Por la separación entre Iglesia y Estado
Por la separación entre Iglesia y Estado
Estimados lectores: convencido de que es necesario revisar la actual relación entre Iglesia y Estado en el Perú, cedo mi presente columna al constitucionalista Roberto Pereyra quien sostiene la inconstitucionalidad de los beneficios que el Estado peruano le otorga a la Santa Sede.
Daniel Parodi Revoredo.
El 19 de julio del 1980, la democracia peruana sufrió una emboscada. El saliente gobierno militar de entonces y la Santa Sede suscribieron un acuerdo internacional, impidiendo de este modo que los términos del mismo se debatieran democráticamente en el Congreso que se instalaría pocos días después. Así, se evitó que sus contenidos se discutan públicamente a la luz del derecho a la libertad de conciencia y la cláusula del Estado aconfesional y laico, reconocidos en la Constitución de 1979 y reiterados en la Carta de 1993.
El acuerdo establece una serie de privilegios incompatibles con tales preceptos constitucionales y con el principio de igualdad que constituye una de las bases del Estado constitucional. Le impone al Estado colaboración con fines religiosos. Involucra al Presidente de la República – y por ende al Estado – en la creación de jurisdicciones eclesiásticas y en el nombramiento de autoridades religiosas por la Santa Sede en el Perú.
Si en el menor respeto por el dinero de los contribuyentes, el gobierno militar comprometió al Estado a la entrega de subvenciones mensuales a obispos, demás personal eclesiástico y civil al servicio de la Iglesia. El Estado también otorga pensiones a obispos, subvenciona curias, seminarios y becas para el Seminario Santo Toribio. Además, tales subvenciones se encuentran exentas del pago de tributos. En esa misma línea, la Iglesia, sus jurisdicciones y comunidades religiosas gozan de un régimen inusitado de exoneraciones y beneficios tributarios, que contrariamente a lo que sucede en otros ámbitos, no ha sido materia de cuestionamiento alguno por el Ministerio de Economía, tan preocupado por combatir estas distorsiones.
Por si esto no bastará para estar al margen de la Constitución, el acuerdo impone al Estado la existencia de un enclave religioso católico en la estructura de las Fuerzas Armadas y la Policía Nacional. Así, el Vicario Castrense goza de las prerrogativas de un General de Brigada y los capellanes las de un Capitán. A través de este sistema medieval, el Estado se compromete a brindar asistencia religiosa católica a los miembros de sus cuerpos de seguridad.
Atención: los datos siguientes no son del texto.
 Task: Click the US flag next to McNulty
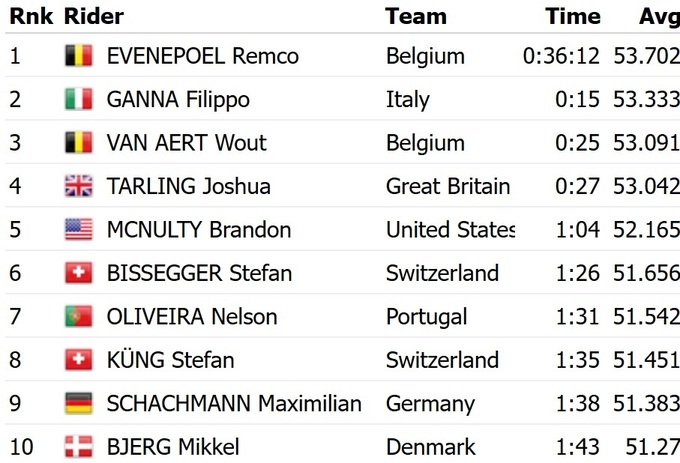(x=78, y=230)
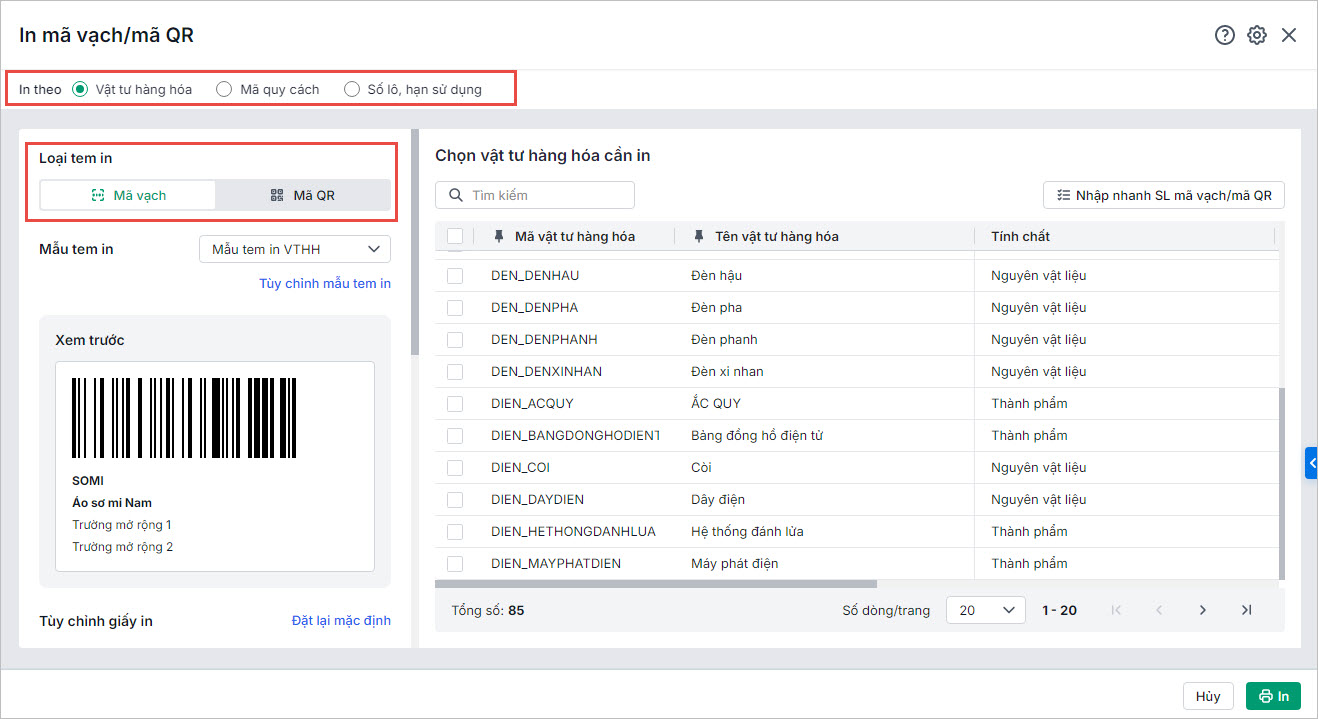Click the Tìm kiếm search field
Screen dimensions: 1318x719
(547, 195)

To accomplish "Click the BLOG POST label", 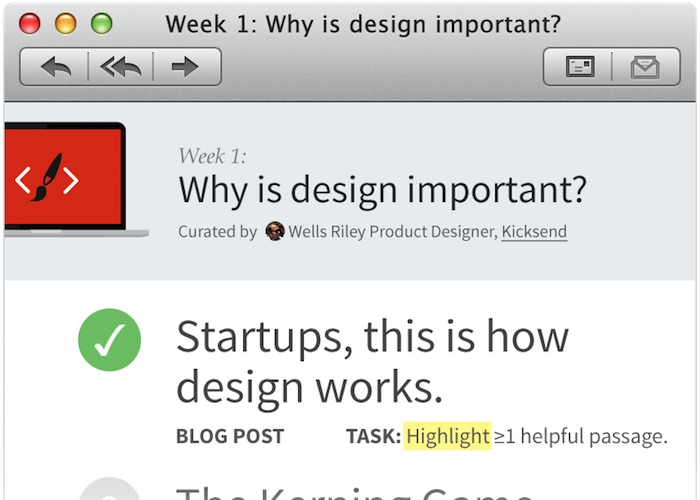I will pos(230,436).
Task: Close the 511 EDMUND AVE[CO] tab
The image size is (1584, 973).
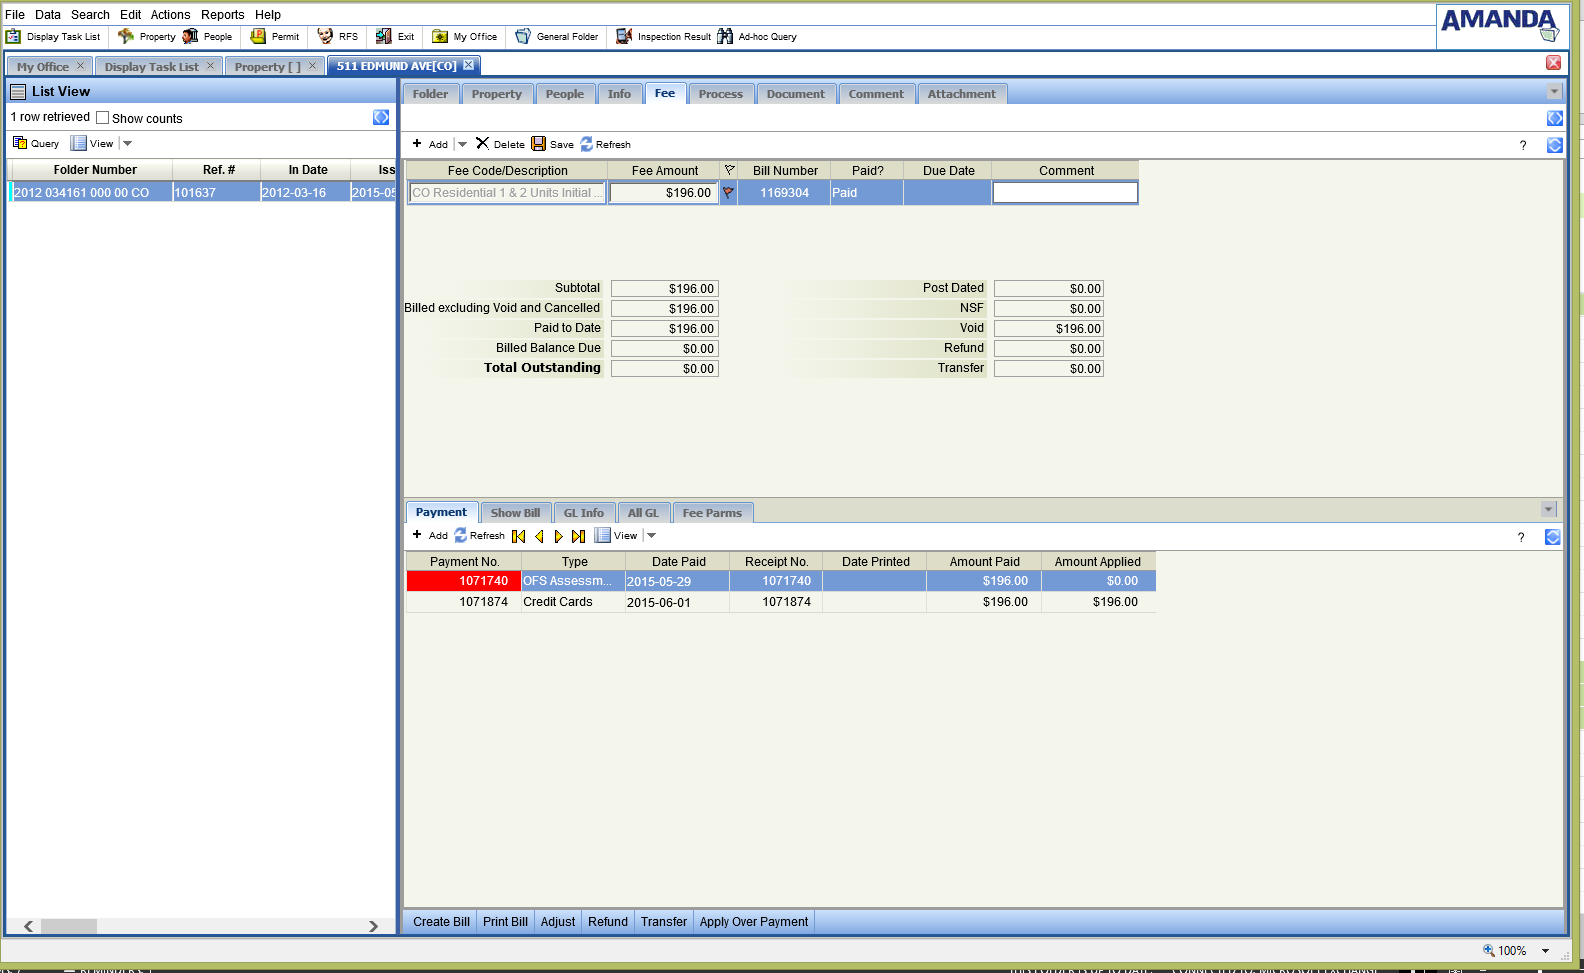Action: (468, 65)
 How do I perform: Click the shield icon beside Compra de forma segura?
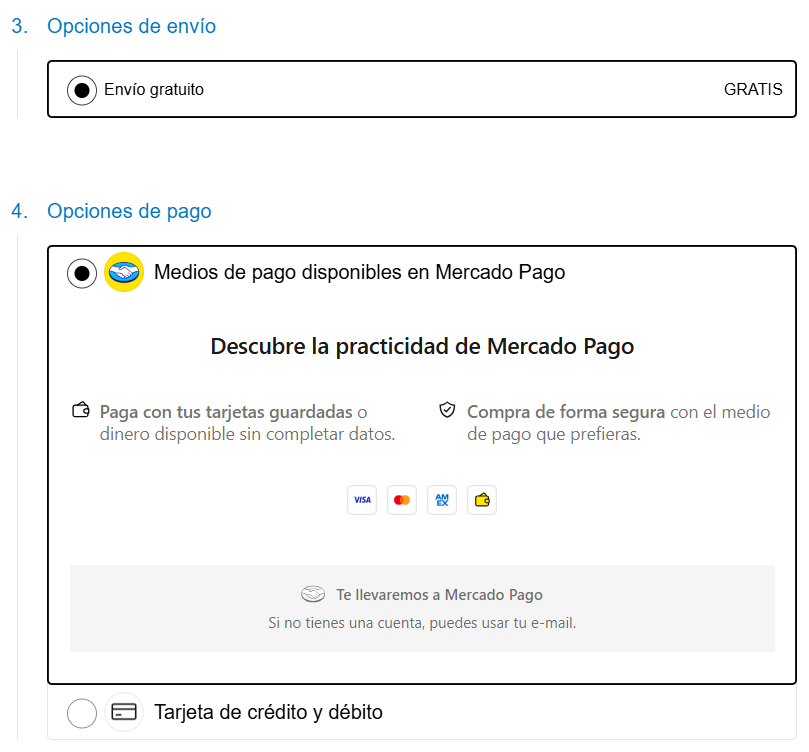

Lo curioso es que estos funcionarios castrenses no son nombrados por el Estado como debería corresponder a su soberanía constitucionalmente garantizada, sino por la Santa Sede.
Estos no son los únicos funcionarios públicos sobre los que el Estado no ejerce su soberanía. Si un profesor civil del curso de religión católica de un colegio público no tiene la venia del obispo, entonces no podrá enseñar. Por el acuerdo de marras también se explica por qué la impartición del curso de religión católica es obligatoria en los colegios públicos, contraviniendo la prohibición constitucional de que el Estado promueva alguna fe religiosa.
Sería bueno de que en virtud de la transparencia y la verdad que tanto llenan los discursos del actual Arzobispo de Lima, se informara a la opinión pública sobre las ventajas concretas que se han derivado para el Estado como consecuencia de este acuerdo. También sobre el monto, el destino y los resultados de las subvenciones que pagamos todos los contribuyentes - católicos o no, creyentes o no - para que un grupo importante de sacerdotes católicos imponga su fe religiosa.
Todo esto sin perjuicio de la necesaria revisión de este acuerdo a la luz de la Constitución, sobre todo en la coyuntura actual en la que el Secretario de Estado Vaticano, manipulándolo, pretende expropiar a una persona jurídica de derecho privado interno –la PUCP- alegando una discrepancia religiosa que encubre ilegítimas pretensiones patrimoniales y de poder terrenal.